Broadly speaking, the evidence suggests that pharmacist-led medication reviews can be useful in identifying potential medication issues. Most studies suggested that pharmacists are qualified and well-positioned to identify medication issues and to properly educate clients about their medications and how to use them.5,9 Some studies discussed the importance of medication reviews in enhancing the role of community pharmacists and community pharmacies in the health system and that these programs are an important part of pharmacists’ scope of practice.7 Some studies described a high level of pharmacist and patient satisfaction with medication reviews in community pharmacies.7
Although there is agreement that pharmacist-led medication reviews can have a positive impact on client knowledge and identifying potential medication issues, the evidence to date that this has translated into positive impacts on patient and health system outcomes is limited. Evidence suggests specifically targeting individuals with complex health states, such as those living with specific chronic diseases like hypertension or diabetes or with multiple chronic diseases, may have higher impact than broadly targeting all older adults.2,11
No cost-effectiveness evidence in the Canadian context was identified. One economic study was identified in the 2019 CADTH Rapid Review that suggested a net benefit to the Spanish national health system when pharmacists carried out medication reviews with follow-up in individuals aged 65 and older who were taking 5 or more medications. However, this may not be generalizable to the Canadian context.2
Consistent data on billing across Canadian programs was not identified in our search, but it appears that spending on pharmacist-led medication reviews varies considerably from jurisdiction to jurisdiction. For example, billing in British Columbia was $16 million in the 2013–2014 fiscal year,11 whereas in Saskatchewan, for a population about one-fifth the size, billing was $777,000 in the 2016–2017 fiscal year.9 This suggests that pharmacists in British Columbia are performing medication reviews at a far greater rate than their counterparts in Saskatchewan. In the study by Kohlatkar et al. (2016), medication reviews in British Columbia “had little impact, at considerable cost to the provincial government, on the prescription drug use outcomes we examined.”11 Of note, the British Columbia study examined not only outcomes of interest to public payers, but also those of interest to community pharmacy owners, including consolidation of pharmacy visits or increased client loyalty.11
There was striking consistency across all Canadian and international literature reviewed on what barriers were causing the limited impact of pharmacist-led medication reviews. These barriers included:
Lack of time on the part of pharmacists to conduct effective medication reviews. Pharmacists felt that they did not have adequate time to devote to conducting thorough medication reviews given their other responsibilities. This was exacerbated by expanded scopes of practice; for example, 1 study documented a steep decline in medication reviews during influenza vaccination season when these vaccines were provided in community pharmacies.13
Limited communication between community pharmacists and prescribers to influence medication changes. A number of studies described the challenge of acting upon the medication review to change or deprescribe medications, given the limited communication between prescribers and community pharmacies. One study noted that this challenge was lessened when there was greater familiarity between the prescriber and the community pharmacist, as is often the case in rural settings.5 Still, it was identified that physicians may not review documentation or act on pharmacist recommendations if they do not trust the quality of the assessment and/or they are not adequately compensated to do so.11
Lack of access to relevant and accurate patient information. A lack of access to patient information was cited as a challenge in completing medication reviews and making relevant recommendations. Relying on patients to provide an accurate medical history was seen as time-consuming, and it was noted that patients do not always bring or have access to all the relevant information needed to inform the medication review.

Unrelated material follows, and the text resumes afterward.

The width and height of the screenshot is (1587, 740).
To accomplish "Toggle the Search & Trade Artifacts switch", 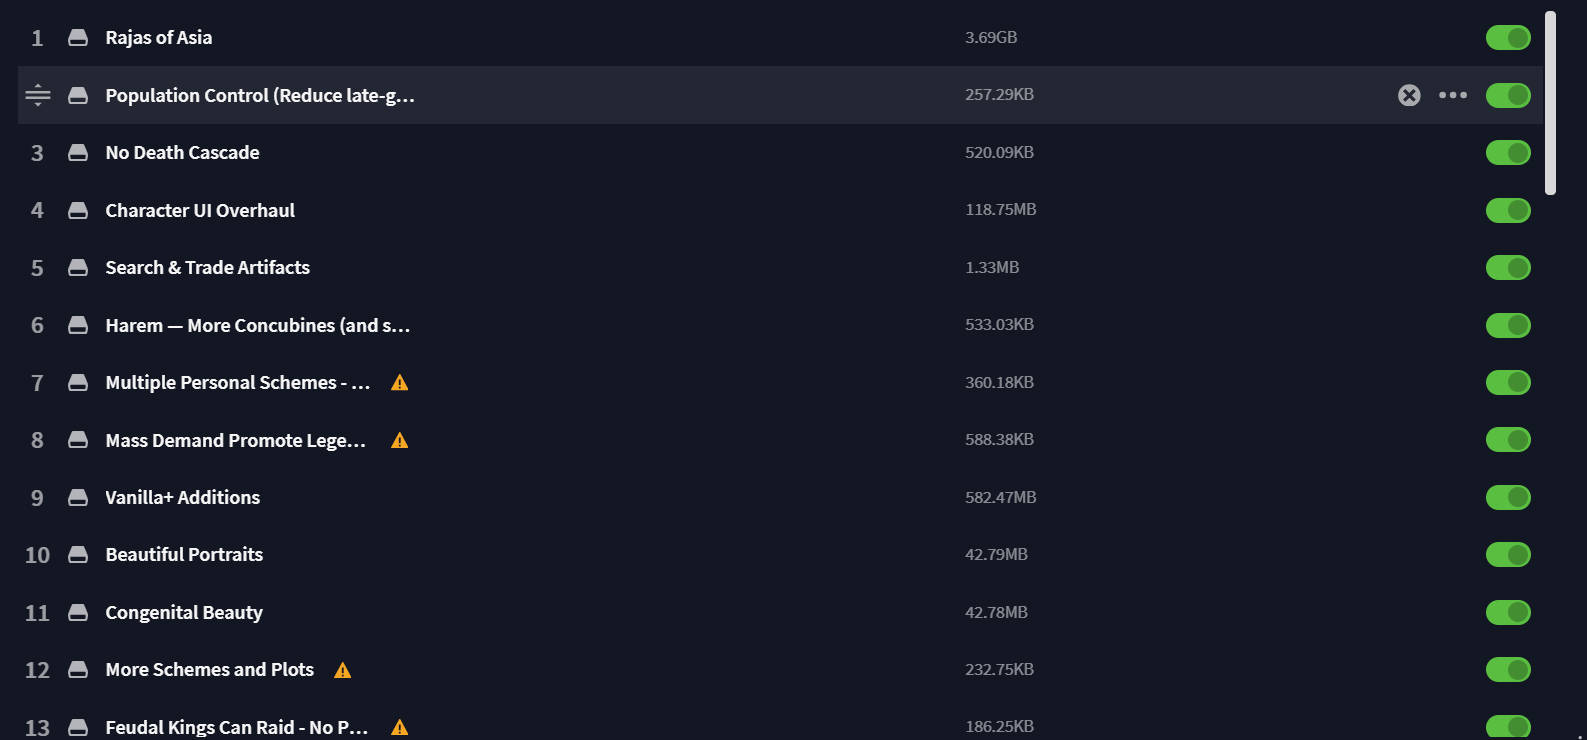I will (1508, 268).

Challenges with patient selection. Patient selection was identified as a recurrent challenge.13 In some cases, pharmacists felt it was a challenge to identify which clients could benefit from having a medication review the most; in other cases, it was identified that the lack of time to complete the reviews may contribute to more complex individuals being passed over. Additionally, international evidence suggests that marginalized individuals who are medically underserved (e.g., those who are racialized, living with disability, living with a mental disorder, unhoused, and/or part of the LGBTQ2I community) are underrepresented in those who receive medication reviews.20
The literature points to some potential policy interventions that could enhance the impact of pharmacist-led medication reviews. These can be divided into 4 categories: workflow optimization, incentivizing communications between pharmacists and prescribers, improving access to data and information, and enhancing patient selection and incentivizing reviews in highest-risk groups.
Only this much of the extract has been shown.